How to integrate OOD metrics

google-research / robustness_metrics

Apache License 2.0

463 stars 33 forks source link

How to integrate OOD metrics #3

Closed batzner closed 3 years ago

batzner commented 3 years ago

I would like to extend the code to also evaluate the performance on images that are completely out-of-distribution. For that, the user would need to be able to specify both an in-distribution dataset (e.g., CIFAR-10) and an out-of-distribution dataset (e.g., SVHN).

Currently, the code is designed for pairs of one metric and one dataset (accuracy@imagenet, brier@imagenet).

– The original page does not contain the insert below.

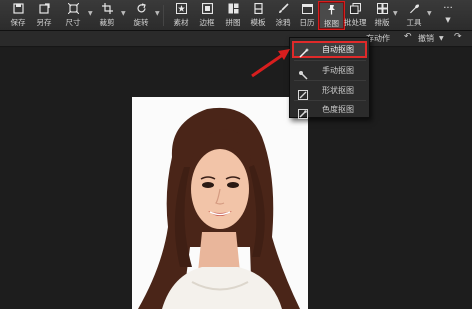 Image resolution: width=472 pixels, height=309 pixels. I want to click on red-pointer-arrow-icon, so click(270, 64).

What is the best approach to extending it so that the user can specify two datasets for a metric, such as aucroc@cifar10&svhn. Did you already consider that scenario? Where would be a good point for me to start?

josipd commented 3 years ago

Hello! We have the concept of a report that should cover this scenario:

https://github.com/google-research/robustness_metrics/blob/b4c4d4d19e3ef0f2dde5aa44292f82eddeb86906/robustness_metrics/reports/base.py#L68

You can specify that you need measurements on both datasets, and then combine them. Would this work?

batzner commented 3 years ago

Hi @josipd, thank you for the quick answer and the idea of combining datasets in a report. In the case of the AUC-ROC, I think that the AUC metric instance would need to be called with predictions from both the in-distribution and the OOD dataset through:

https://github.com/google-research/robustness_metrics/blob/b4c4d4d19e3ef0f2dde5aa44292f82eddeb86906/robustness_metrics/metrics/base.py#L48

If I understand it correctly, the metric would otherwise not be able to return a single float value when its result method is called:

https://github.com/google-research/robustness_metrics/blob/b4c4d4d19e3ef0f2dde5aa44292f82eddeb86906/robustness_metrics/metrics/base.py#L57

What would be a good approach for combining a metric with two datasets? Or do you think there is an alternative way?

josipd commented 3 years ago

I see! The easiest would be to create a union dataset that loads and concatenates the two wrapped datasets. For this you can use https://www.tensorflow.org/api_docs/python/tf/data/Dataset#concatenate

batzner commented 3 years ago

That makes sense. Thanks for the suggestion, I will do it this way!